━━━━━ Supplied material
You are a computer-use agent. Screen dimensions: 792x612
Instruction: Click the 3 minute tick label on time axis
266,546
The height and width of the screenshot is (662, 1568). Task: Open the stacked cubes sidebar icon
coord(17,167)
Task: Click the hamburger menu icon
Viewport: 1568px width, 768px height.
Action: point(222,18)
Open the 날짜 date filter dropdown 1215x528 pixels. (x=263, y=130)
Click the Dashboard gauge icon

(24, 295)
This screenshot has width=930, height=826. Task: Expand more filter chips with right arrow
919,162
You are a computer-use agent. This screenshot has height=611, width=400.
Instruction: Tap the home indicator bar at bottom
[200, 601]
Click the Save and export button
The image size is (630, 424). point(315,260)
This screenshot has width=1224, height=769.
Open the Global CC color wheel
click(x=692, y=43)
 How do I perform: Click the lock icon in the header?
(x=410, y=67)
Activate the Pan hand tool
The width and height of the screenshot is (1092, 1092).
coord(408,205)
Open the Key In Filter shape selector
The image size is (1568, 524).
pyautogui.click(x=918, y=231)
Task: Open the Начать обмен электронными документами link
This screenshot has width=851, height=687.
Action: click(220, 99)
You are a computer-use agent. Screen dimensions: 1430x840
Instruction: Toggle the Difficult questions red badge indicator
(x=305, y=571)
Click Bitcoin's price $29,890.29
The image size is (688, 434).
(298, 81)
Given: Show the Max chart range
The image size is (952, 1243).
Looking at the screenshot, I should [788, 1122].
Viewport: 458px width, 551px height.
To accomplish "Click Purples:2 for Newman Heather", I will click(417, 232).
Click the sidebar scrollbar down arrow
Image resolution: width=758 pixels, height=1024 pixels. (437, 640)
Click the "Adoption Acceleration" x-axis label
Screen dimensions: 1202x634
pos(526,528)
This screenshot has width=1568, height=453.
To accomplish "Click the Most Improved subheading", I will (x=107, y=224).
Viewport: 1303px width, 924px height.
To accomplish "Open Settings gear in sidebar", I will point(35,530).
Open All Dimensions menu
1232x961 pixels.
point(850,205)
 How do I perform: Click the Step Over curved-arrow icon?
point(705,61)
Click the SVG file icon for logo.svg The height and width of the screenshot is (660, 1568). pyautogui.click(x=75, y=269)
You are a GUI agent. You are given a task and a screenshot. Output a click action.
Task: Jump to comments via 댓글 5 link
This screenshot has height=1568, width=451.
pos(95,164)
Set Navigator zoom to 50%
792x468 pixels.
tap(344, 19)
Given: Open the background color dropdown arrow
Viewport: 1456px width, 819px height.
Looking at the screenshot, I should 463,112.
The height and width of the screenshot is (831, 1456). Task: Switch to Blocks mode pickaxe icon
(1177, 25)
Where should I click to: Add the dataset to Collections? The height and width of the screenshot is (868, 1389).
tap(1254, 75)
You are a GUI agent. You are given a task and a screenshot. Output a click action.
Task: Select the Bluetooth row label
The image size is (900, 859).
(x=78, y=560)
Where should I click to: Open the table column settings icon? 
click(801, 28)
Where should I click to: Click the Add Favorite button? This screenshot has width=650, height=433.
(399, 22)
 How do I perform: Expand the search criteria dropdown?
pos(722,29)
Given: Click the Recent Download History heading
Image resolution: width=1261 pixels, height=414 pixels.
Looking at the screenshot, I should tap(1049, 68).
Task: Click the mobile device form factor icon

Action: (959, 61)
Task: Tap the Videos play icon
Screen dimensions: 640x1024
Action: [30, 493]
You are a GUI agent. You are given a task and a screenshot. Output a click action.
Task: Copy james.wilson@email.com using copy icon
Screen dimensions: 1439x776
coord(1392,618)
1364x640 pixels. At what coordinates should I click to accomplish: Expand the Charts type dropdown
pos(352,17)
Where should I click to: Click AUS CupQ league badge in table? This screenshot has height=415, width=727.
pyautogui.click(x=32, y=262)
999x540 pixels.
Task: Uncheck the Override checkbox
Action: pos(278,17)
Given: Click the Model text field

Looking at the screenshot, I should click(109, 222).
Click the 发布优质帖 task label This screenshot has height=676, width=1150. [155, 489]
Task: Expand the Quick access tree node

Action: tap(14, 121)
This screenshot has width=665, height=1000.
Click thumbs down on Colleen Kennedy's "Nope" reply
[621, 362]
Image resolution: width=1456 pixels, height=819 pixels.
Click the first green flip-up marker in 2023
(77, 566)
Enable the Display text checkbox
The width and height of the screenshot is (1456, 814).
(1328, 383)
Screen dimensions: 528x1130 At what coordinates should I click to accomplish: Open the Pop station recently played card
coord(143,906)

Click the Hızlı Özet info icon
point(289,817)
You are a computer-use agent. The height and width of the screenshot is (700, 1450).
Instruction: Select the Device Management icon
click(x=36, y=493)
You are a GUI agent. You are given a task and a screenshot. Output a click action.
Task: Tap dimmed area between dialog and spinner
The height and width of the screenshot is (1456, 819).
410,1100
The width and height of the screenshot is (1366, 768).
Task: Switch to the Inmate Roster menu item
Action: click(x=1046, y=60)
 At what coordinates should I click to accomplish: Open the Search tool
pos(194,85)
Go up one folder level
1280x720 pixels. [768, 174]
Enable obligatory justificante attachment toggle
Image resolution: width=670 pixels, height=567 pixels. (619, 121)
━━━━━━━━━━
* Your objective *
Rewrite the lines from the line with "Task: Tap the Videos play icon" up to and including the line with "point(289,817)", putting "thumbs up" in place of "thumbs down" and leaving everything else unchanged.

* Task solution *
Task: Tap the Videos play icon
Screen dimensions: 640x1024
Action: [30, 493]
You are a GUI agent. You are given a task and a screenshot. Output a click action.
Task: Copy james.wilson@email.com using copy icon
Screen dimensions: 1439x776
coord(1392,618)
1364x640 pixels. At what coordinates should I click to accomplish: Expand the Charts type dropdown
pos(352,17)
Where should I click to: Click AUS CupQ league badge in table? This screenshot has height=415, width=727.
pyautogui.click(x=32, y=262)
999x540 pixels.
Task: Uncheck the Override checkbox
Action: pos(278,17)
Given: Click the Model text field

Looking at the screenshot, I should click(109, 222).
Click the 发布优质帖 task label This screenshot has height=676, width=1150. [155, 489]
Task: Expand the Quick access tree node

Action: tap(14, 121)
This screenshot has width=665, height=1000.
Click thumbs up on Colleen Kennedy's "Nope" reply
[621, 362]
Image resolution: width=1456 pixels, height=819 pixels.
Click the first green flip-up marker in 2023
(77, 566)
Enable the Display text checkbox
The width and height of the screenshot is (1456, 814).
(1328, 383)
Screen dimensions: 528x1130 At what coordinates should I click to accomplish: Open the Pop station recently played card
coord(143,906)

Click the Hızlı Özet info icon
point(289,817)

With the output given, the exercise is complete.